DEAR ABIGAIL:

Can I ask some advice? When you are writing, say a first draft, do you find yourself wanting to edit before the words are even down on the page? I feel like I really struggle with a kind of ocd-perfectionism-control issue that causes a lot of unnecessary stress and waste of time, my mind writing and editing simultaneously so that I lose focus on that which I’m writing about.
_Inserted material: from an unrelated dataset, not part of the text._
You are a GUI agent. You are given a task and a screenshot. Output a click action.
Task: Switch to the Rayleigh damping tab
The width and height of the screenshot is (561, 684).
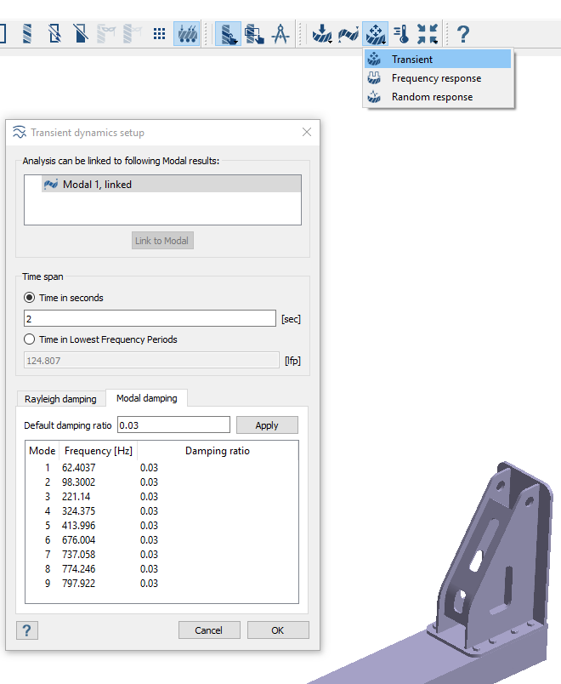(60, 399)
The words, the act of writing, get in the way of the fictional world I’m writing about, so that I can’t put down the words without thinking about whether those words are “right” or not. And the paradox is I know that the words are closet to being right when you are not thinking about them but about the content… yet it is a habit of my mind that is not easily diverted… Any advice?

Your friend in Seattle.

DEAR FRIEND IN SEATTLE:

I totally get your edit-and-write simul-mode.  Isn’t that how you’d say it in your century?  That used to be me.  Consider conducting a little experiment.  Give yourself a week.  Promise yourself you’ll stick to it.  And stick to it.
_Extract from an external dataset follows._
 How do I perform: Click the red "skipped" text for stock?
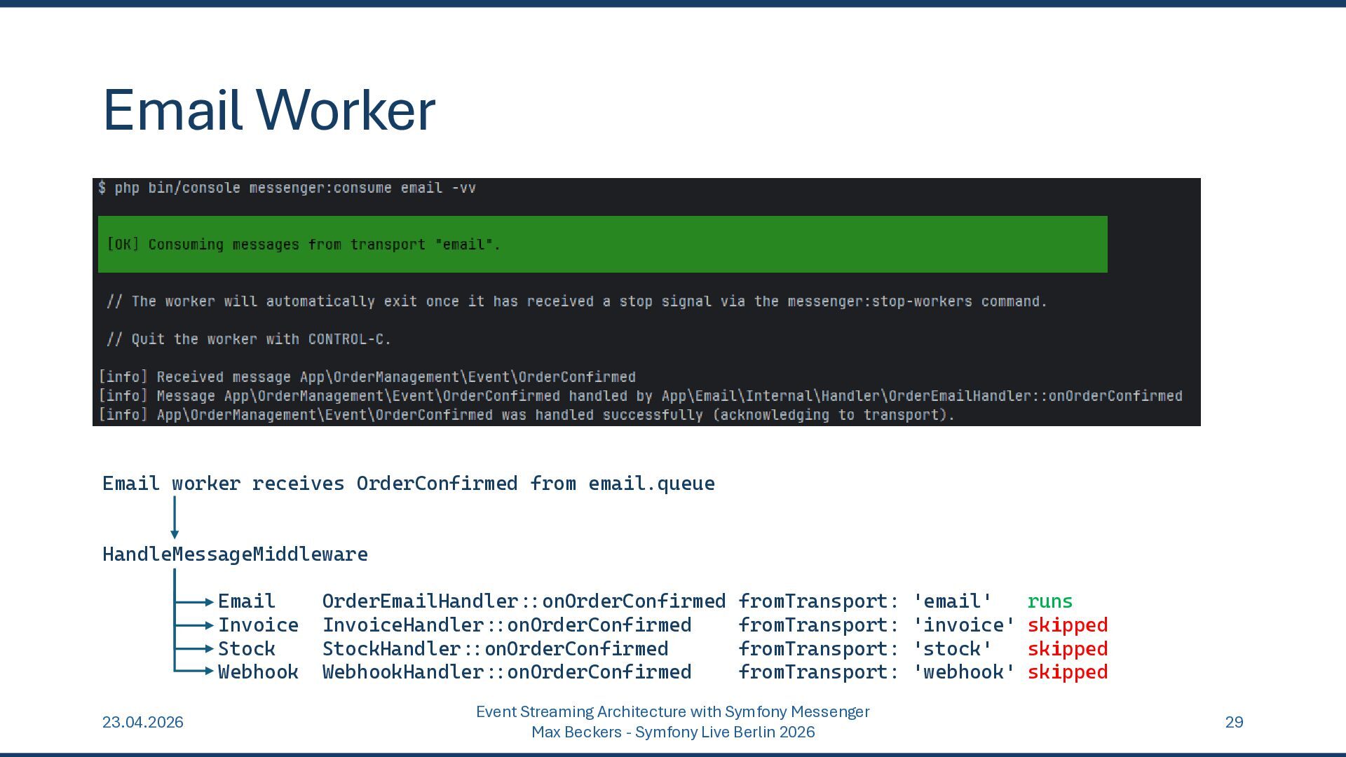(x=1067, y=649)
The experiment is to practice not editing, but it’s hard to tell yourself not to edit.  It’s even embarrassing to some to leave a flaw anywhere on the page, but NO ONE IS READING THIS BUT YOU until you are ready to share, so give yourself permission to ignore all errata at least for the duration of the experiment.  Need help with this?  Read on.

For one whole week tell yourself, “I’m going to do Abigail’s little experiment.  It only lasts a week.  I can do anything for seven days, can’t I?”  And when it’s over, I don’t ever have to do it again.

Do this: Get a spiral notebook, college ruled, and label it, “UNEDITED CRAP.”  (Oh crap.  I said “crap.”) If you don’t have a spiral notebook, use any lined paper or use one of those contraptions with the thing you call a keyboard but which to me does not contain the beauty and grace of  the ebony and ivory of a pianoforte’s keyboard).  How you write doesn’t matter a whit.

Then every day, for twenty to thirty minutes, you decide, set an egg timer (worth you buying one and putting it on your desk),  and write.

The rules are:

  • You cannot reread, you cannot stop, until the timer goes off. 
  • Go fast, fast, fast. The idea is to cover as many sheets of paper as you can.
  • GET OUT OF YOUR OWN WAY.  Remember this isn’t about you, what you write, if you’re good, or if you’re a piece of shit, it’s about you putting words on paper for seven days within a time limit. Period.  Without rereading or editing.
  • Do not stop.  Did I say this?  If you can’t think of anything to say, scribble or type “I can’t think of anything to say” over and over until you think of something to say.
  • DO NOT STOP AND READ WHAT YOU’VE WRITTEN.  THIS WILL INVALIDATE THAT ENTRY IN THE EXPERIMENT.  YOU MIGHT CONSIDER COMING BACK AND TRYING AGAIN IN A COUPLE HOURS ON THE SAME DAY.
  • If you find yourself resisting, resist the resistance. Just go do it and do it every day for seven days.
  • THINK AS LITTLE AS YOU CAN. THIS SHOULD BE VISCERAL. 
  • Let your stories come out and if you don’t know where to take the story next, then type, “where do I take this story next? Who is this character? What did he eat for breakfast”and then just go again.  It would be okay to have a short list of questions written in the inside cover of the notebook or on an index card by the computer you could glance at if you get stuck.  This kind of stuck is not about did you say it right, but what do I say next?  Caution:  I used the words “glance at the list.” That doesn’t mean read the list, consider the list in a leisurely fashion, think about the list.  The timer is ticking away.  When I say “glance,” I mean “glance and GO!”
  • DO NOT THINK about thinking.

At the end of the week, go back through your document and see what’s there.  Remember how you called it “UNEDITED CRAP?”

That’s the good part because you don’t expect much, do you?  So when you see that much of what you’ve written is pretty good, you’ll be pleasantly surprised.  And guess what?  Now you can edit.